The presidential election in the United States is looming as one of the most significant in recent memory, various African states and Pakistan are tinder boxes under a naked flame, and the Olympic Games -- with all that means for terrorists and the disaffected -- are on the horizon.
This looks like a landmark year. When have we had such another?
In this thick and engrossingly microscopic book New York author Kurlansky -- who wrote the engagingly anecdotal Salt: A World History -- contends persuasively that 1968 was more turbulent than any in recent recall.
Just a roll call is enough to conjure up powerful images for those adult enough to have lived through them: Biafra, Dubcek's Czechoslovakia, Ho Chi Minh, Johnson's resignation, the Rolling Stones' Sympathy for the Devil ...
1968 was quite a year. In his New Year's Eve message ushering it in, France's President Charles de Gaulle announced with avuncular certainty that he greeted '68 with serenity. His Prime Minister Georges Pompidou equally anticipated few problems in the year ahead.
They could not have been more wrong.
A historic alliance of students and workers would paralyse France (then later Rome) and the ideology of revolution, sit-ins and violence would spread globally. The war in Vietnam would escalate and spit up the highest body count of American soldiers of the war; American President Lyndon Johnson would not seek re-election; and militant activists like H. Rap Brown and Huey Newton from the Black Panthers, Daniel Cohn-Bendit (aka Dany the Red) in France, and Tariq Ali in Britain would become household names.
It was a year when Democratic nominee Robert Kennedy and Dr Martin Luther King fell to assassins' bullets and the peaceful protests of earlier that decade -- with Pete Seeger's plaintively weak We Shall Overcome as its anodyne anthem -- were replaced by unstoppable rage.
Even Dr King saw it coming: "Maybe we just have to admit that the day of violence is here, and maybe we just have to give up and let violence take its course. The nation won't listen to our voice. Maybe it will heed the voice of violence."
After King's murder in April '68, the Black Power leader Stokely Carmichael said, "Now that they've taken Dr King off, it's time to end this non-violent bullshit." His political opposite, Chicago Mayor Richard Daley, agreed. He told the National Guard to "shoot to kill" demonstrators.
On the streets of many nations the gloves were off: riots in Paris and Berlin; anti-Vietnam rallies; sit-ins became the common and inventive technique of protest; the massacre of demonstrators in Mexico's Tlatelolco plaza; the Vietcong's Tet Offensive took them to the gates of the American embassy in Saigon; Russian tanks rolled into Czechoslovakia to suppress Dubcek's quiet revolution ...

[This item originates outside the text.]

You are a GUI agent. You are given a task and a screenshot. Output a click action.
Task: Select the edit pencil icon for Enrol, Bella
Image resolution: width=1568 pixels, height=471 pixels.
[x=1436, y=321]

1968 was also a year of resonant symbolism; black athletes at the Mexico Olympics raising their fists in a Black Power salute; day-glo posters of hippie'67 were replaced by the iconic shadow image of Che Guevara.

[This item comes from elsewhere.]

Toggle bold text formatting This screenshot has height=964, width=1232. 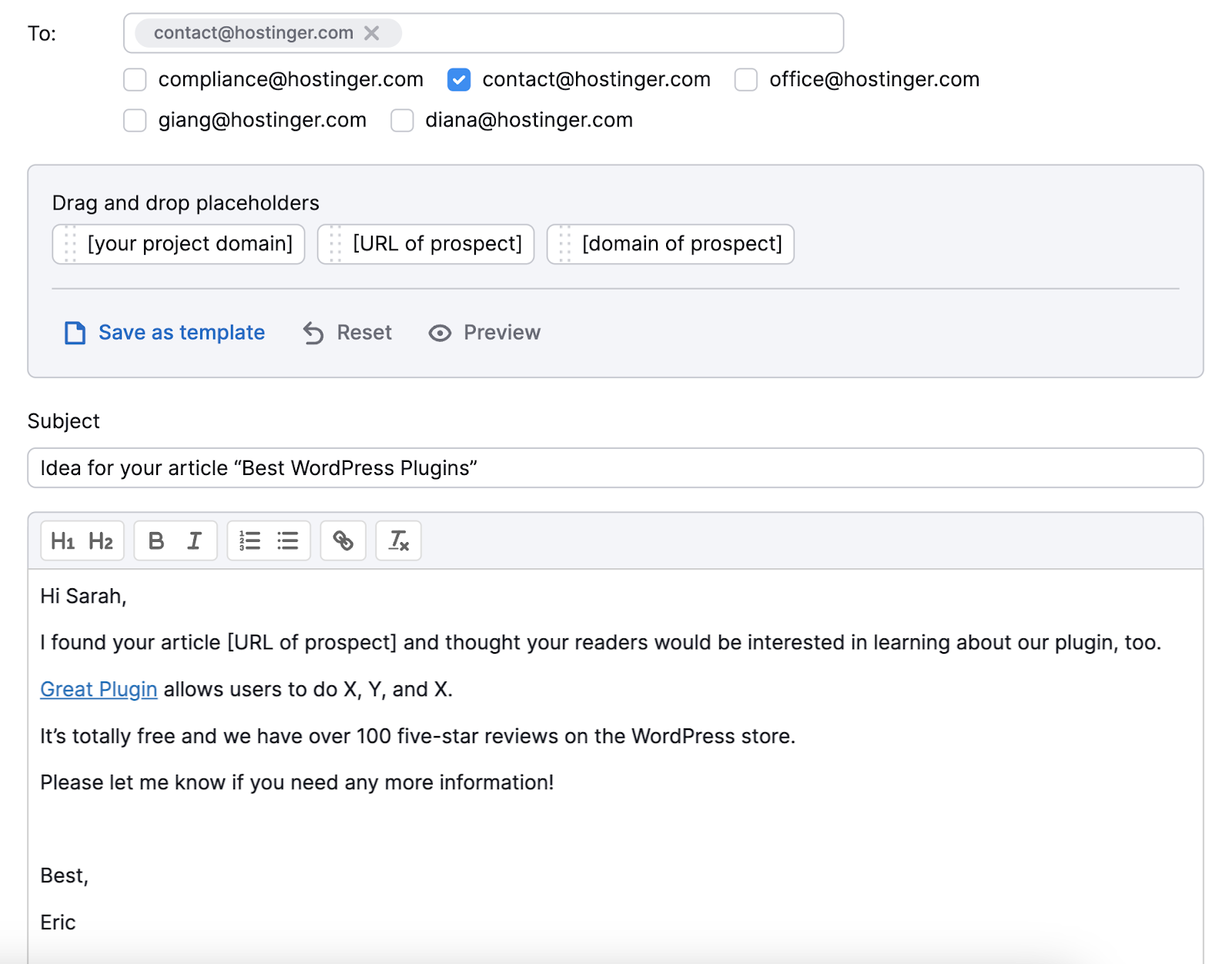tap(156, 541)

The soundtrack also changed. The year before it had been peace, love and Sgt Pepper's, now it was the darker moods of the Doors and Jefferson Airplane (whose Crown of Creation album cover showed them inside a mushroom cloud).
In this hypnotically readable analysis the past is a different, but chillingly familiar, country. Today the tactics of terror and civil disobedience have become common currency, the assassination of political leaders, which was once a marginal act in history, is now not unexpected.
We used to say those who don't learn from history are condemned to repeat it. Now we say, "Whatever".
Whatever.
This is a fast-paced, informative and thoroughly readable history of a year like no other.